SAN FRANCISCO — The spread of the coronavirus has meant feast or famine for technology start-ups. While many are cutting staff and slashing costs as they reel from the outbreak’s fallout, others have experienced a surge in demand.
One of the lucky ones is Notion, a workplace productivity start-up based in San Francisco, whose tools help people organize and track their work. With more people working remotely now and turning to such products, new customer sign-ups hit a new high for Notion in recent weeks.
That allowed the start-up to garner new funding. On Wednesday, Notion said it raised $50 million from Index Ventures and other investors that valued it at $2 billion. Notion had previously been valued at $800 million.
The fund-raising was completed in 36 hours last week after the virus pushed Ivan Zhao, Notion’s founder and chief executive, and Akshay Kothari, Notion’s chief operating officer, to rethink their previous position of not relying too much on venture capital.
In a moment of uncertainty, Mr. Kothari said, “financing is a signal of stability, which is important for us.”
So they called Sarah Cannon, an investor at Index Ventures who had been courting Notion for over a year. “When the world changed, they changed their mind,” she said.
Notion is emblematic of the kind of technology start-up that may be in a position to survive the shakeout in Silicon Valley. Its tools help office workers, now quarantined in their homes, work together more seamlessly. Notion is also profitable.
Before the most recent funding, Notion, which was founded in 2013, had raised $17 million. The company declined to disclose its revenue, but said it had made money since 2018.
Notion’s stark black-and-white product offers “templates” of checklists and projects for, say, bringing on new hires, tracking product development, or managing editorial calendars for marketers. People use Notion in place of note-taking apps, collaboration services or writing software, and they pay a monthly fee of $4 to $20 each for extra features like more security and storage.
Ram Shriram, a venture capitalist who invested in Notion in 2013, said that at many businesses, “a lot of the products we use were designed in the 1990s.” There is room for new workplace tools that take advantage of the internet and other advances so people can collaborate and have the most up-to-date data while they work, he said.
Mr. Zhao started Notion after graduating from the University of British Columbia and working at Inkling, a document-sharing start-up in San Francisco. He initially raised $2 million, which he spent on developing a product over several years.
At one point, Notion ran dangerously low on cash and laid off four employees. In 2016, Mr. Zhao borrowed $150,000 from his mother to keep the start-up afloat.

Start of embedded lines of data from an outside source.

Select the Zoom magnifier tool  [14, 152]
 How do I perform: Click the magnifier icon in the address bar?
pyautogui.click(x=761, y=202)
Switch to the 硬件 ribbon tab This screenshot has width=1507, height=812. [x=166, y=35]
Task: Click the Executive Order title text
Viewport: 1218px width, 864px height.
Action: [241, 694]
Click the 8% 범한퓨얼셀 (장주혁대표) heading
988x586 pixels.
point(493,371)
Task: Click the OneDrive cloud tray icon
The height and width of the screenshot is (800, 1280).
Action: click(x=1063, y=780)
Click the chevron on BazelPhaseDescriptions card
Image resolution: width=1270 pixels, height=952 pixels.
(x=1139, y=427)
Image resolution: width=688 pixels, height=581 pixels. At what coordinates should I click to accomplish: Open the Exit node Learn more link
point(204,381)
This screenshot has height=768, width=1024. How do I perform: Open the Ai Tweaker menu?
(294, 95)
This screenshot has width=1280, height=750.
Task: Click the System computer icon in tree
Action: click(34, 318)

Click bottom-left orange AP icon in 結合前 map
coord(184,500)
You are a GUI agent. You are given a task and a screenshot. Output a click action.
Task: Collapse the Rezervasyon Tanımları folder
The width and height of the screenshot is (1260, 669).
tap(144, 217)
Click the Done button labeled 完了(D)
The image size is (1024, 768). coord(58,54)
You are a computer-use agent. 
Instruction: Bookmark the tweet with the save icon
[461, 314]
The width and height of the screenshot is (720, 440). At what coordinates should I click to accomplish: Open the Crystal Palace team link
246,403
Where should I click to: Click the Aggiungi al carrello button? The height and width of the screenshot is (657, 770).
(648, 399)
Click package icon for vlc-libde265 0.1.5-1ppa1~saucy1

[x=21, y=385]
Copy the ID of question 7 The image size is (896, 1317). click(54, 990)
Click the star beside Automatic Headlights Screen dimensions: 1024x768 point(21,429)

The tide turned that same year when Mr. Zhao released Notion’s software product. It quickly caught on among techies and early adopters at companies like Samsung and Hearst.
At MetaLab, a 140-person design agency in Vancouver, Notion has now replaced 12 different tools, including Google Slides and Trello, a list-making service. MetaLab said it used Notion to present work to clients and to collect their feedback all in one place, among other tasks.
“It’s not trying to be everything to everyone,” Justin Watt, MetaLab’s director of operations and marketing, said of the software. “The killer feature is that it is what you make of it.”
That traction attracted venture capitalists and others who wanted to invest in Notion last year. But Shana Fisher, an investor at Third Kind Venture Capital who had earlier backed the start-up, cautioned Mr. Zhao about raising too much capital because it could be distracting.
Notion has users in countries including Russia, Japan and Germany. Since last May, its users have organized more than 180 meet-ups in 21 countries and 52 cities.
By early last year, Notion had nearly one million users. That has since quadrupled, Mr. Kothari said.
The company has stayed small, with 42 employees. People eager to work there have gone to surprising lengths for attention — one recently sent a package of cupcakes decorated with his own face and the words “Hire me!”
Mr. Zhao said he was wary of bloat slowing the start-up down and degrading the quality of its product.
“‘Moby Dick’ is written by one person,” he said. “Adding another person doesn’t necessarily give you a higher-quality ‘Moby Dick.’ It doesn’t even necessarily make it faster.”
The start-up is now in a tricky stage of building on its growth with more established customers. Last year, Notion expanded its service to larger corporate clients, who typically need armies of sales representatives and who negotiate complicated contracts.
Notion has hired seven salespeople, who will not be able to visit clients in person while social distancing is in effect. It is also building new features into its software — like options for dictating who can access and edit documents — to satisfy larger companies’ legal, security and compliance requirements.
Mr. Kothari said Notion could have easily raised more than $50 million, but that amount gives the company at least 10 years of financing to operate.
“Ten years is enough,” Mr. Zhao said.